No One in the Wheelhouse

Apparently, the Republican leadership in the U.S. House thought that the extension of certain intrusive portions the USA Patriot Act would be an easy slam-dunk. After all, the president wanted it, and you know how John Boehner strains to please the president!

So they brought the bill up under expedited procedures which require a 2/3rds vote of the body. Only somebody forgot to tell all those newbie tea party Republicans that they were supposed to vote approvingly for the federal government's ability to spy, unrestrained, on its own citizens. The vote last night failed to reach the necessary 2/3rds, because some 26 Republican members (including eight freshmen) voted no (along with 122 Democrats).

Oh, they'll bring the bill back under regular order, and of course it'll pass. One wonders if those dissident eight freshmen will continue to stick to their guns and oppose the continued over-reaching of government power first instituted under George W. Bush. Or will they just go along?

Another freshman, Rep. Todd Rokita (R-Ind.), gave Politico a pretty good Constitutional argument against the bill:
“In a free society you have to be very careful as to taking away the civil liberties of the American people. Even if the bill is well intentioned and the law is well intentioned it can be used against innocent people. So that was my concern.”

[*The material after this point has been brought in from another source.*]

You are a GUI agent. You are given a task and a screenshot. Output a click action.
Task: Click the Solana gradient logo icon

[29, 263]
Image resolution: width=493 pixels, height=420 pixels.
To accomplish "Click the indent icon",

Yet Rokita voted for it! Why? So much for logical consistency among tea party Republicans.

Tuesday, February 08, 2011

Soucek & Jordan Still Get Their Free Health Insurance

Courtesy of NC taxpayers.

Plus they get full coverage, even though they're technically part-time workers.

Plus they can get their health insurance coverage for life, even after they leave office.

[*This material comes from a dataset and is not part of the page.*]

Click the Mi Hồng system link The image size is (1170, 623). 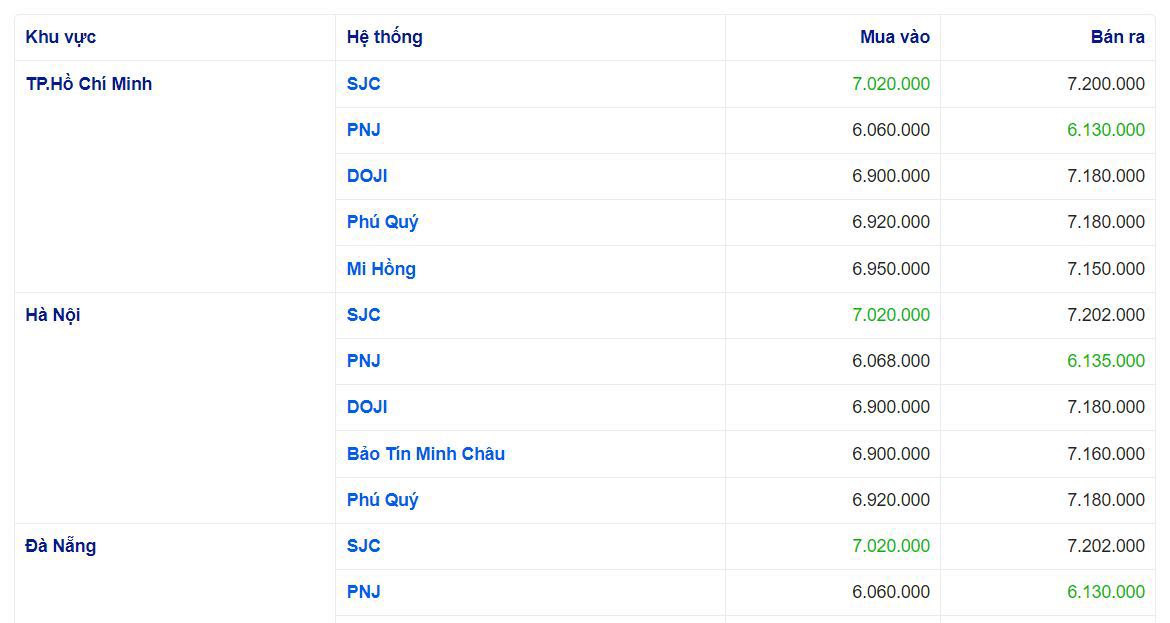381,269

According to the ABC11 I-Team investigation, "Taxpayers pick up the just over $60,000 tab for the lawmaker's health care plan."

That would be $60,000 each.

Meanwhile, the fully insured state senator and the fully insured state rep. voted last week with the rest of their Republican colleagues in the General Assembly to deny the rest of us what they are enjoying. They passed H.B.2, which would effectively cripple the federal Affordable Health Care Act, ending the (few) actual insurance reforms covering recission and "pre-existing conditions."

Monday, February 07, 2011

Mental Landscapes

We've been trying to figure out the personality depths of our president, to understand why he's such a poor negotiator, and something that Nicholas Lemann just wrote in The New Republic is about as revealing as it gets. Lemann is reviewing, actually, the George W. Bush presidential memoir, and he begins by tossing off an observation about Barack Obama's books-on-tape reading of his own memoir, "Dreams From My Father":
...Obama’s uncanny gift for mimicry. Again and again he will encounter a character and deliver the material that appears within quotation marks on the printed page in the character’s voice. He can do men and women, old and young, foreign accents and street slang.

To pull this off requires not just vocal ability but an intensity of observation of other people—a quality of attention, of absorption—so fierce it’s as if one’s life depended on it. And there is a sense, in the case of Obama, in which his life did depend on it, sociologically and psychologically. He had to imagine his way into the center of American society from a very unusual point on the periphery, to invent an identity for himself that felt comfortable, to find a way to love parents whom one would more naturally resent for having been so often absent. There is no more vivid imitation in the book than the one of his father, whom he barely knew—big, lilting, funny, dominating, elusive. How hard Obama must have strained to drink in every drop of his father’s presence during the rare moments when he had it—but how little effort was required for him to figure out where his father ended and he began....

Don't want to go too far down the rabbit hole of armchair psychoanalysis, but I read that "straining" to mimic as an over-eagerness to please men perceived as powerful (though why Mitch McConnell, for example, would qualify is a pure-dee mystery!).